As a resident of Anchorage for 50 years, she has lived in East Anchorage most of that time, although grew up in South Anchorage and attended Dimond High School.
Taylor is a back-to-basics candidate, concerned about the increase in taxes over the past few years, the serious decline of the downtown business district, and she observed that some members of the Assembly are not listening to the public.
Taylor doesn’t talk about incumbent Forrest Dunbar much, other than to say that he sees the world through different lenses. Dunbar sees more taxes as the solution, while Taylor said she has managed her household of seven on a single income for decades, saving money all the while. She has lived the fiscally conservative life.

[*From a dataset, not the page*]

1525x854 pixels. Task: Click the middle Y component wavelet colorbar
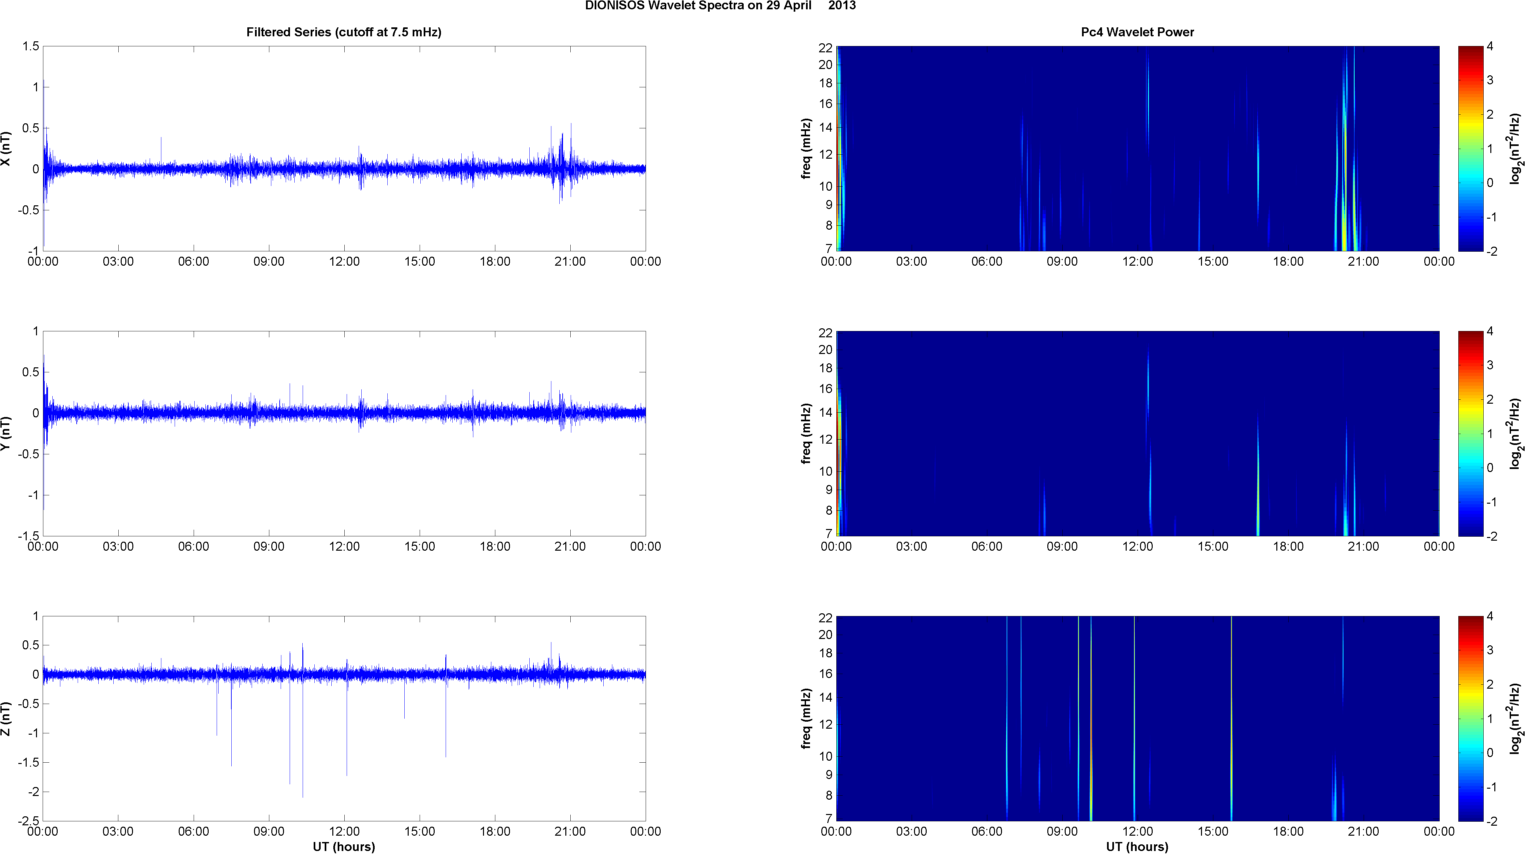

“This was no easy task. The incumbent looks for new taxes to solve budget problems instead of spending cuts or modifications. From property taxes to sin taxes—he votes ‘yes’ for them all. Families don’t have that luxury. The Assembly needs a different approach to the city budget. As your Assembly member, I’ll work to end the frivolous spending and put the dollar where it belongs—in your pocket,” she said.
Taylor said she would begin walking door-to-door, as she did for Mayor Bronson when he was running for mayor this past Spring. She said she has a large number of enthusiastic people who have volunteered to go with her and she plans to knock on 100 doors a week starting Monday.
Read Dunbar desperate: Lifts lockdown to save his campaign for mayor
Dunbar lost his bid for mayor to Bronson in a runoff election in May. He has served two terms on the Assembly for the East Anchorage seat and the April election would be for his final three years. Many believe he planned to run for higher office, due to the fact that he ran as a Democrat for Congress against Congressman Don Young in 2014.